Provided information

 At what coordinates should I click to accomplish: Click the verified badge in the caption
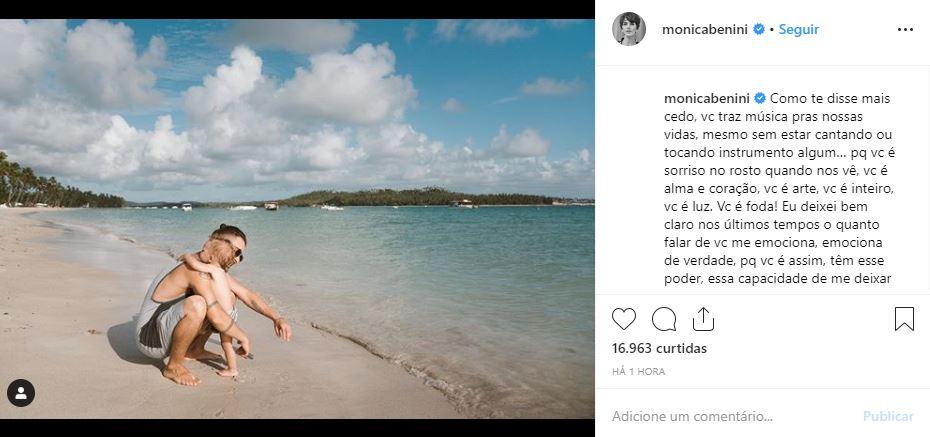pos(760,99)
==
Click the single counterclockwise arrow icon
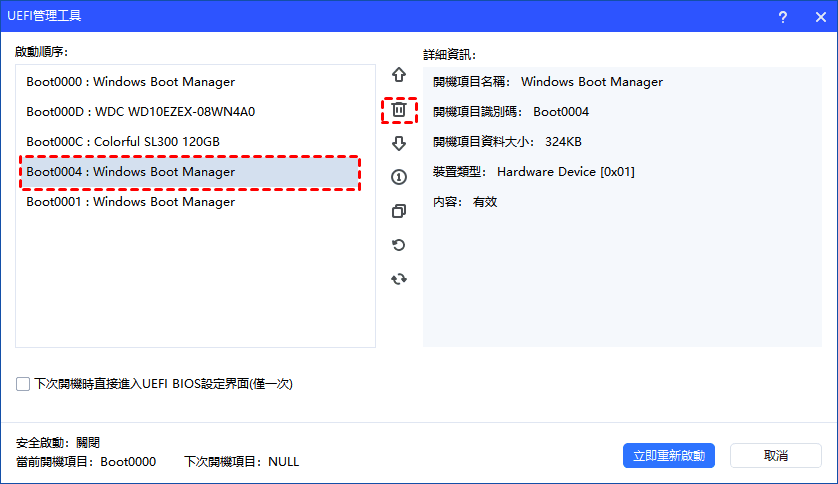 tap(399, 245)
...
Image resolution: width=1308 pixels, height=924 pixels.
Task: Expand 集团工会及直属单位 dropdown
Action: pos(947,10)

Your task
Turn the rows starting at the line containing "At what coordinates" and ending at the line containing "pos(760,99)" into a Markdown table with the columns Number and Record line, skipping any blank lines. Omit the pictures from the answer.

Result
| Number | Record line |
|---|---|
| 1 |  At what coordinates should I click to accomplish: Click the verified badge in the caption |
| 2 | pos(760,99) |